The current vogue for noshtalgia - eating food that evokes the past - is surely on the brink of becoming an anachronism in its own lunchtime, for the cheaper "forgotten" ingredients involved, such as ox cheeks, beef skirt, suet, bone marrow and pig trotters have now become "du jour" on menus everywhere.

The D-Day 70th anniversary commemoration dishes featured in the TV series the Great British Menu, which finished yesterday, only prove the point, as they were as contemporary as they come.

And the popularity of Scots chef Tom Kitchin's heritage menu for John Lewis Edinburgh, available this month to mark the department store group's 150th anniversary, underlines the fact that there's an appetite for the healthier, homemade, nutritious food we used to eat.

Call it cucina povera, peasant food or austerity cuisine; what's sure is its place in the modern middle-class kitchen.

No doubt many foodies will be asking for the recipe for Kitchin's sheep's heid scotch broth, which I understand has been flying out of the pot, along with stargazy fish pie and Scottish strawberry fool.

Prices for these "cheaper" cuts are soaring. Isn't it ironic that it's mainly the well-heeled who can afford to indulge in the taste of lost times?

Strange, then, that the one item which doesn't show up in such look-back-with-longing menus is the chip, made from the humblest and cheapest of ingredients and eaten by the poorest in Scotland from the late 18th century (though evidence is sparse, it seems the chip, or french fry, was invented around 1802 and adopted in Britain in the mid 19th century).

Even so, I find it a bit rich for the author of a new cookbook to be inviting readers to post their earliest memories of eating chips.

By encouraging us to share our "emotional connection" to them, the implication is that deep-fried potato chips are a "forgotten" food worthy of inclusion in the noshtalgia wish-list. They're not. For better or for worse, they're a dietary staple that has never left us. And they're consumed by rich and poor alike in the street, the pub and the Michelin-starred restaurant.

Even so, we should brace ourselves for their gentrification and entry into top heritage menus alongside tripe, lambs' tongues and calves' liver.

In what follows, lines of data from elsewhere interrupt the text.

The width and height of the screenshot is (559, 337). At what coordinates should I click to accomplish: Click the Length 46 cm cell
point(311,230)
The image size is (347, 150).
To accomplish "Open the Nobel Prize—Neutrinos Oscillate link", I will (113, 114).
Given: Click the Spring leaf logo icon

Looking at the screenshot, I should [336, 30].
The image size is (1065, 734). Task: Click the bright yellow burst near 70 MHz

According to Anne De La Forest, author of Frites, chips can be of the rarest potato varieties (the ancient Bintje, the Yukon gold, the Desiree). They might consist of vegetables other than potatoes: polenta, mashed peas, feta cheese, carrots, aubergines, courgettes with Parmesan and poppy seed, asparagus, turnips, parsnips, Comte cheese, pumpkin, sweet potato with cumin, beetroot, celeriac, salsify, black radish, butternut squash, kohlrabi; to sweeten the swallow they can also be made with sweet potato and sugar; banana and brown sugar; pears with praline, apples, or even french toast.

It all sounds very upscale when given such an attractive gourmet gloss; but it doesn't change the fact that, whatever they are made with, they're cooked by deep-frying in oil; the author disingenuously suggests olive, avocado, grapeseed, groundnut or sunflower oil. Trendy gastro-pubs triple-fry theirs; some even use beef dripping. You know, the stuff that hardens in the arteries.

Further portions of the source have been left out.